13 July 45 BCE: To Atticus (at Rome) from Cicero (at Tusculum)
When could they say till now, that talk'd of Rome, that her wide walls encompass'd but one man?
What a disgraceful thing! A countryman of yours* enlarges the city, which he had never seen two years ago, and regards it as too small to hold the great man, too! So I am longing for a letter from you on the subject.
You say that you will hand the books to Varro as soon as he comes to town. So by this time they have been presented and the matter is out of your hands. Ah, well, if you could but know what a risk you are running! Or perhaps my letter has caused you to put it off; though you had not read it when you wrote your last. I am therefore in a flutter to know how the matter stands.*
About Brutus's affection and the walk you had together, though you have nothing new to tell me, only the old story, yet the oftener I hear it the more I like it. It gives me the greater gratification that you find pleasure in it, and I feel all the surer of it that it is you who report it.

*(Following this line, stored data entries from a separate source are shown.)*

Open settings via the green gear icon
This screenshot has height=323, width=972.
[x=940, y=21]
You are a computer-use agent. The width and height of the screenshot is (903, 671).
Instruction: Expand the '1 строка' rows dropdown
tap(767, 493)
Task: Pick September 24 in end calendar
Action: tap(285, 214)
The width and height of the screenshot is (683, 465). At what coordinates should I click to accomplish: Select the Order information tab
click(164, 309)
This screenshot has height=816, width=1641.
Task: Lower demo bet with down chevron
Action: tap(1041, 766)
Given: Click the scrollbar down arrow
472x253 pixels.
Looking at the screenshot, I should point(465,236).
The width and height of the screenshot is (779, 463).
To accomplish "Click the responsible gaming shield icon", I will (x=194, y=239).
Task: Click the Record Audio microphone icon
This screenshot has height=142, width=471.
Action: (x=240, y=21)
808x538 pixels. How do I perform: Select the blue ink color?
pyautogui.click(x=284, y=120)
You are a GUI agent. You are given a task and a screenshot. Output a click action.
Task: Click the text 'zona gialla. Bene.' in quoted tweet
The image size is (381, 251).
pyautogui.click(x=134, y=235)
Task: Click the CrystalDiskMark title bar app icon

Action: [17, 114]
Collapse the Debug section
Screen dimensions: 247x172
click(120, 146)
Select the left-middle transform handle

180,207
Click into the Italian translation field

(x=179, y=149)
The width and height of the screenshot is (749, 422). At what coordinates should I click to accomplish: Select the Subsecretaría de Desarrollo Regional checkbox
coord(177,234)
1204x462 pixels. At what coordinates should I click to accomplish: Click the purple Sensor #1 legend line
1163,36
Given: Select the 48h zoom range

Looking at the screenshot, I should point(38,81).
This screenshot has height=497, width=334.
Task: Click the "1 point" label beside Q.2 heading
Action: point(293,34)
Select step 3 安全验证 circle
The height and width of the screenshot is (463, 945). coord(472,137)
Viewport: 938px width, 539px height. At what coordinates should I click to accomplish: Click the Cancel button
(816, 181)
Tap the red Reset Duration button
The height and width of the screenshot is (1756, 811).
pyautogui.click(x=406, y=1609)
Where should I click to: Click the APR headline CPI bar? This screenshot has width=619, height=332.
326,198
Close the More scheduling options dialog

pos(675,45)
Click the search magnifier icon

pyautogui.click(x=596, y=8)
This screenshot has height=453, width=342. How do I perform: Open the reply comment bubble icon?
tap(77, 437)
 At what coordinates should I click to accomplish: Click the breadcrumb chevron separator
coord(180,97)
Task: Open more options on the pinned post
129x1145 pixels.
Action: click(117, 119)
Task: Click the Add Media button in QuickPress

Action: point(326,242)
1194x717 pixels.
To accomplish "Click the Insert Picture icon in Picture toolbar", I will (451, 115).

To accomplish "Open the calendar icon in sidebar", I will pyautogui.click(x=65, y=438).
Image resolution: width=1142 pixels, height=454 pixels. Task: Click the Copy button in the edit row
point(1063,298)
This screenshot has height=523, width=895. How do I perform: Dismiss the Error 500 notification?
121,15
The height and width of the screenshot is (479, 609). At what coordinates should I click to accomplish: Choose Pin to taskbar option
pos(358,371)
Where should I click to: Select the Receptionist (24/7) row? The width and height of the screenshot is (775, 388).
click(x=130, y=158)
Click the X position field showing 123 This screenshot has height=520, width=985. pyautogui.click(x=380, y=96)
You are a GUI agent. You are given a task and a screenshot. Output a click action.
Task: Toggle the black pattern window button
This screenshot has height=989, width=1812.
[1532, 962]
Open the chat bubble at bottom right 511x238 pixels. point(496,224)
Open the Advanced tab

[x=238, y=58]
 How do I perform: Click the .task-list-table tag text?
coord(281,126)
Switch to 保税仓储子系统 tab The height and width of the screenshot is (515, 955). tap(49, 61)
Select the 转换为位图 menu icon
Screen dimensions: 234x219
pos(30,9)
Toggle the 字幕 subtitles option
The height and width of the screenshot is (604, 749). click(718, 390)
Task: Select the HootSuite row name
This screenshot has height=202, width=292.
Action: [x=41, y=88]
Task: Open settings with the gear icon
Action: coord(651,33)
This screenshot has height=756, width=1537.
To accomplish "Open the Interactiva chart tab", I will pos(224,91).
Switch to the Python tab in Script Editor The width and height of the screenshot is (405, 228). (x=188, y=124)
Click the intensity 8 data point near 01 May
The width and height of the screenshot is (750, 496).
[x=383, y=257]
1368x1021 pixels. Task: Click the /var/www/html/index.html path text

Read Ad Atticum 13.35-6 in Latin here | Check the glossary here
Notes from the translator, E.S. Shuckburgh:
A countryman of yours—An Athenian—some architect employed to carry out Caesar's scheme for enlarging the city.
I am therefore in a flutter to know how the matter stands—Varro was the most learned man of the day, and his opinion was as important as a review in "The Times" for the success of a book. Still this extraordinary nervousness as to his being pleased or not seems a little exaggerated.